In my opening speech I addressed a number of the broad range of issues raised in Deputies' contributions relating to capital investment, public private partnerships generally and the national development plan. In my response to the debate I will, therefore, concentrate on the issues raised on the subject matter of the Bill. However, I would like to recap on the overall strategy reflected in the approach taken in the Bill, which was raised in some of the contributions to the debate, before addressing some of the individual points made. The context for the Bill is the Government decision in 2005 to establish a centre of expertise to undertake the procurement phase of public private partnership projects funded by a stream of annual payments from the Votes of Departments and agencies. That decision does not apply in cases where specialised agencies already exist to undertake the procurement of public private partnership projects, such as the National Roads Authority and the Railway Procurement Agency. As Deputies are aware transport represents a major investment area under the national development plan.

Accountability for individual projects and the role of the Department of Finance was a theme that arose in the debate. Departments and agencies operate under a system of delegated sanction for capital expenditure. Responsibility for individual projects rests with the Minister concerned. The choice of projects to be procured by means of a public private partnership is a matter for the individual Ministers concerned. Even in the case of projects referred to the centre of expertise for procurement, the project sponsor remains responsible for all aspects of the assessment and evaluation of projects, including the decision to procure by means of a public private partnership. After the project parameters are set the project is handed over to the centre of expertise in the National Development Finance Agency. The centre is then responsible and accountable for the procurement of the project to turnkey stage within the parameters set by the sponsoring Department or agency.

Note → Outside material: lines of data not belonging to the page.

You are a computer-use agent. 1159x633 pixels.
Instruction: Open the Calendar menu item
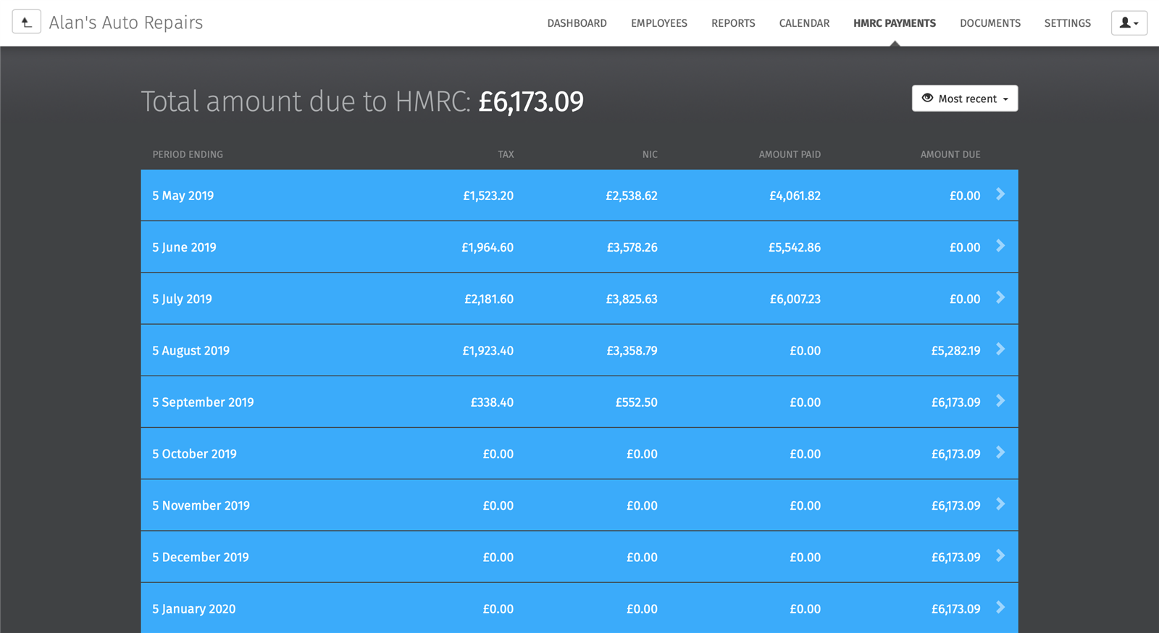[x=804, y=23]
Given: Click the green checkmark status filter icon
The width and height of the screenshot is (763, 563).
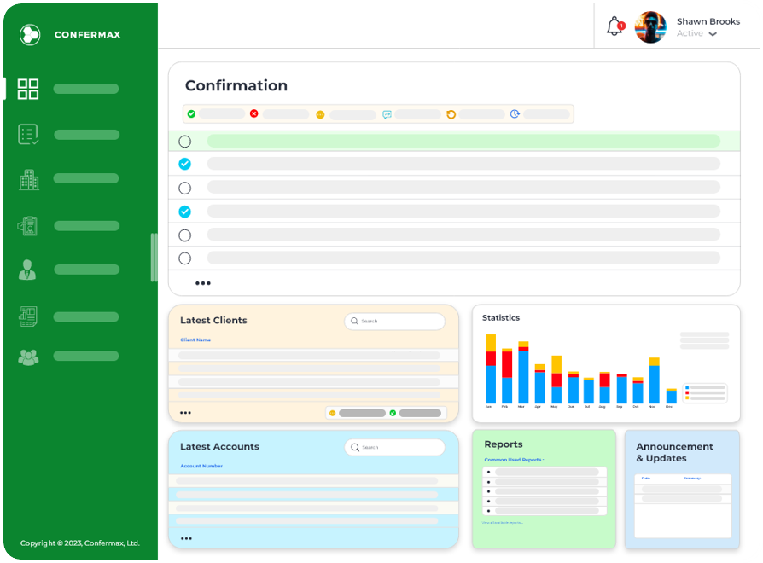Looking at the screenshot, I should click(x=192, y=113).
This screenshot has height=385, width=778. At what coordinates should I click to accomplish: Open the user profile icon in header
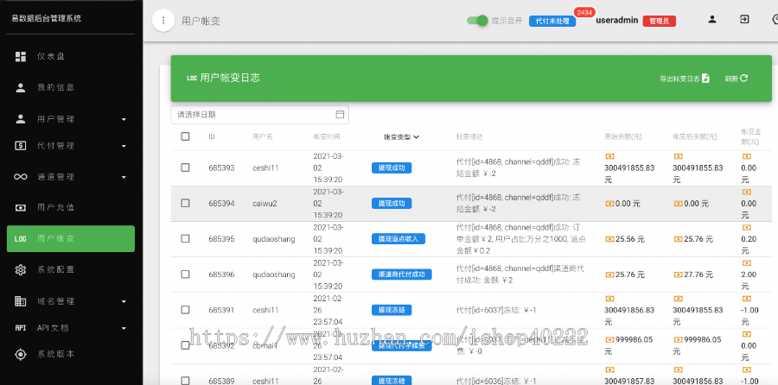(712, 20)

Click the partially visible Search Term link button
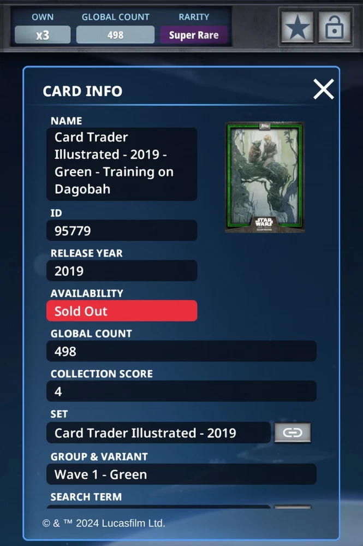point(293,507)
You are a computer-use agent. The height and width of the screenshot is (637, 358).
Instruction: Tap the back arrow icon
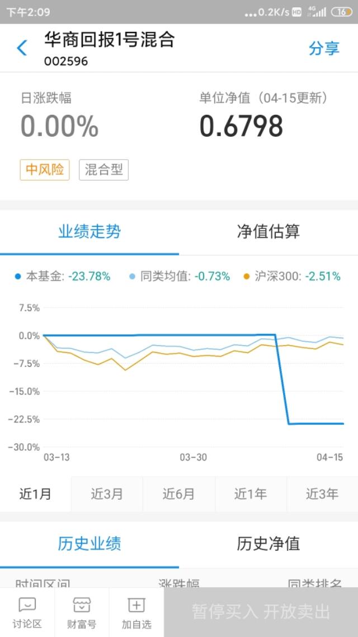click(x=22, y=48)
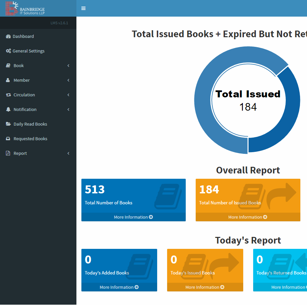Expand the Report submenu chevron
307x307 pixels.
click(68, 153)
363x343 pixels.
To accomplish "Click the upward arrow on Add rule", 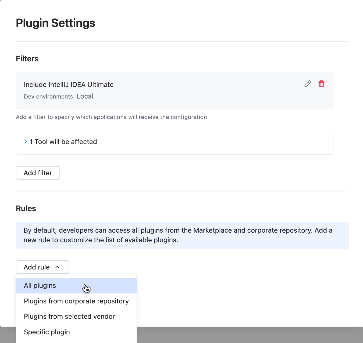I will pyautogui.click(x=57, y=267).
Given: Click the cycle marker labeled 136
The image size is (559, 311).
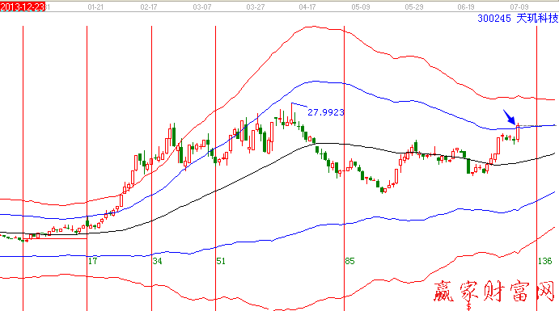Looking at the screenshot, I should tap(544, 261).
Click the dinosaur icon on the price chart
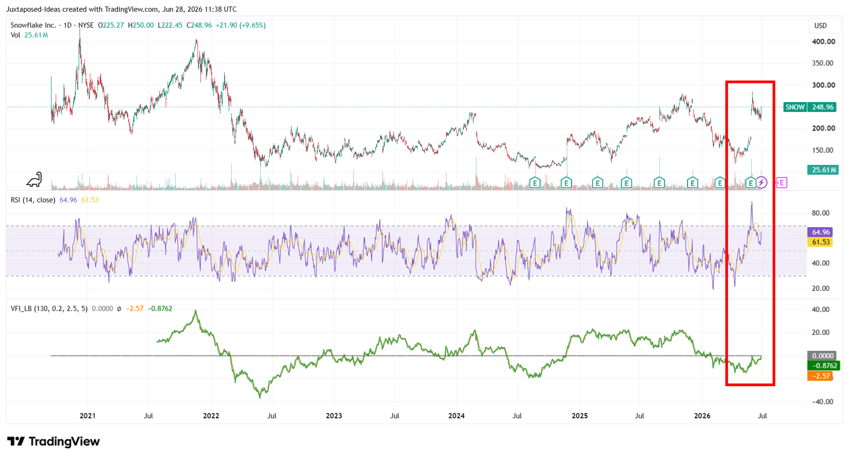849x459 pixels. [34, 179]
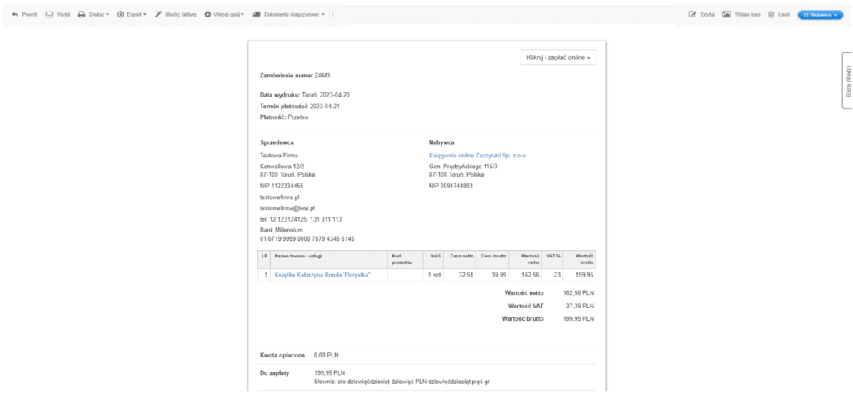Click the Powrót back arrow icon
Image resolution: width=853 pixels, height=399 pixels.
coord(15,15)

Much of the debate concerned broad Government policy on capital investment including public private partnerships. A number of issues raised are appropriate to guidelines rather than particular to the Bill before the House. It was suggested the role of my Department should go beyond issuing guidelines. The Department of Finance sets the broad framework for capital investment and also sets out the principles that should be applied to capital appraisal, project management and evaluation. Sponsoring Departments and agencies are and should be accountable for projects. On a number of occasions, I have outlined the architecture being introduced under which management in Departments must take an active role in overseeing compliance with the relevant guidelines.

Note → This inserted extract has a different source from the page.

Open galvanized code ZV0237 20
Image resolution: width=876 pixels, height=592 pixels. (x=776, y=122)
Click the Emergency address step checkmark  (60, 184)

A specific requirement of PPP projects is the appointment of a process auditor behalf of the Accounting Officer whose role is to check on compliance with the proper procedures and processes for all projects over €20 million. More generally, for all capital investment, including PPPs, there is a requirement on Departments to put in place a system of spot checks for compliance with the value for money frameworks and to report annually on the findings of these spot checks to my Department.

I have recently established the central expenditure evaluation unit in my Department which will review these spot check reports from Departments and will directly undertake a series of spot checks of individual capital projects.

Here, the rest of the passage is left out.